On dit que l’intelligence n’est pas égale à la personnalité dans son ensemble. Bien que, avec la personnalité, la question soit bien sûr philosophique - après tout, dans le réseau GAN, par exemple, le générateur crée de nouvelles données à partir de rien, en partie simplement guidé par le verdict du discriminateur sous l'influence du poids de les décisions. On peut après tout poser la question de cette façon : le créateur, dans son activité cognitive, n'est-il pas pour ainsi dire un générateur et un discriminateur en une seule personne, en quelque sorte pré-entraîné par le fond d'information même qui « est dans l'air » " de l'époque et implicitement les gens votent pour son choix particulier : les poids internes, et il construit un nouveau monde, une nouvelle œuvre à partir des briques (pixels) existantes d'être ainsi connu ? Dans ce cas, ne sommes-nous pas une sorte d’analogue ultra-complexe d’une grille, avec des données d’entrée colossales mais toujours limitées ? Peut-être que la personnalité est un algorithme de sélection si avancé, avec la présence de fonctionnalités implicitement nécessaires affectant indirectement une pré-formation de haute qualité ?

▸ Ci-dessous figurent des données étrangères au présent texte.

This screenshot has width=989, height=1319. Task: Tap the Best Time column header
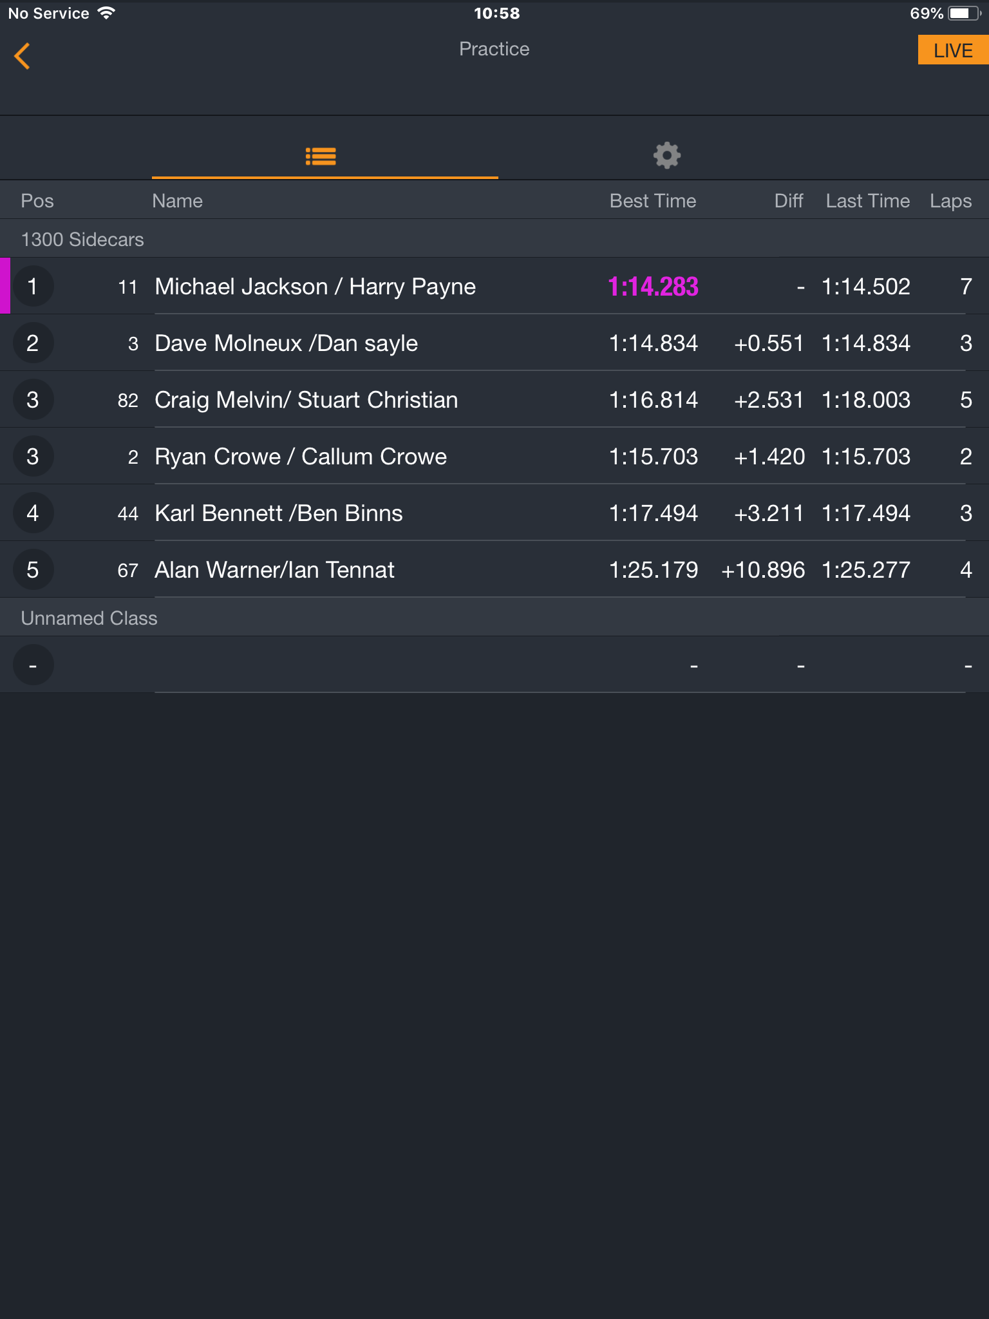click(x=653, y=201)
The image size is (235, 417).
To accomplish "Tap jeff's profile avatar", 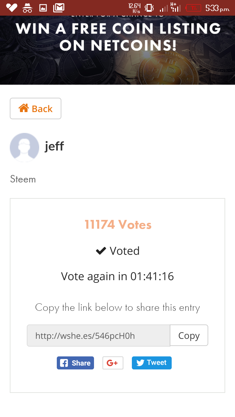I will coord(24,147).
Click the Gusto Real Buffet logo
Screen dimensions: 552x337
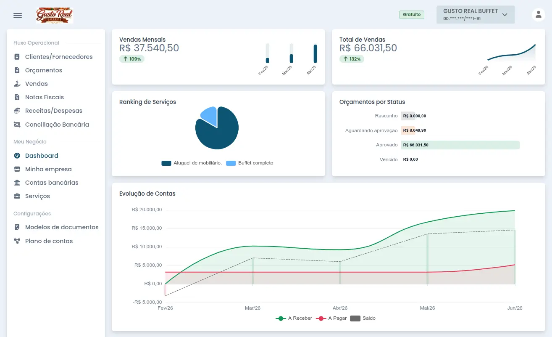point(55,16)
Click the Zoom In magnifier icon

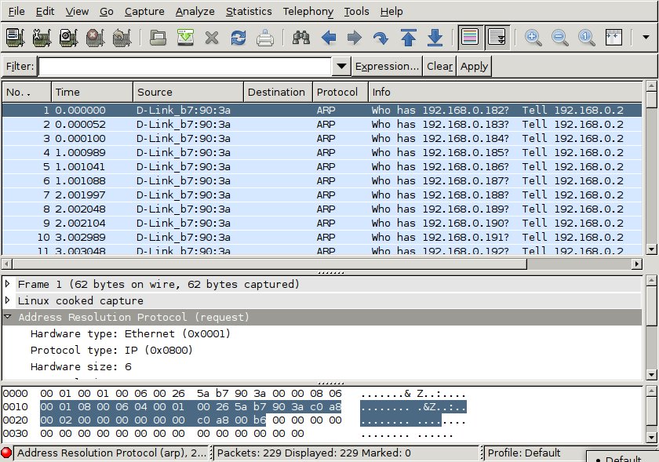tap(533, 38)
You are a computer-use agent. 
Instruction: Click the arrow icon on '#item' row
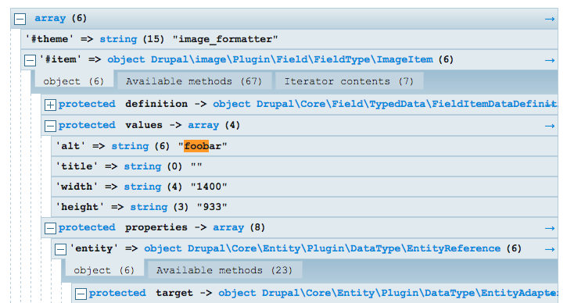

Quoi qu’il en soit, j’irai à la première exposition d’art créée par la soi-disant IA, lorsqu’elle acquerra une personnalité avec tous ses attributs, conscience et conscience de soi. Peut-être même viendra-t-il un moment où, comme le personnage de l'épisode 14 de la série animée « Amour, mort et robots », l'IA, en quête de sens, se rendra compte que l'art doit être indissociable de la vie, et alors viendra le temps de abandonner la complexité effrayante, sans fond, jamais satisfaite, où la simplification est par essence une métaphore de la mort. Alors que l'on peut souvent voir dans les films que l'IA devient consciente d'elle-même et, naturellement, devient incontrôlable à la suite d'une sorte de problème logiciel, qui est probablement considéré par les scénaristes comme l'analogue d'une sorte d'accident qui déclenche de nouveaux des transformations positives (et pour certaines moins positives), comme ce fut le cas des mutations positives pour le chemin évolutif naturel du développement.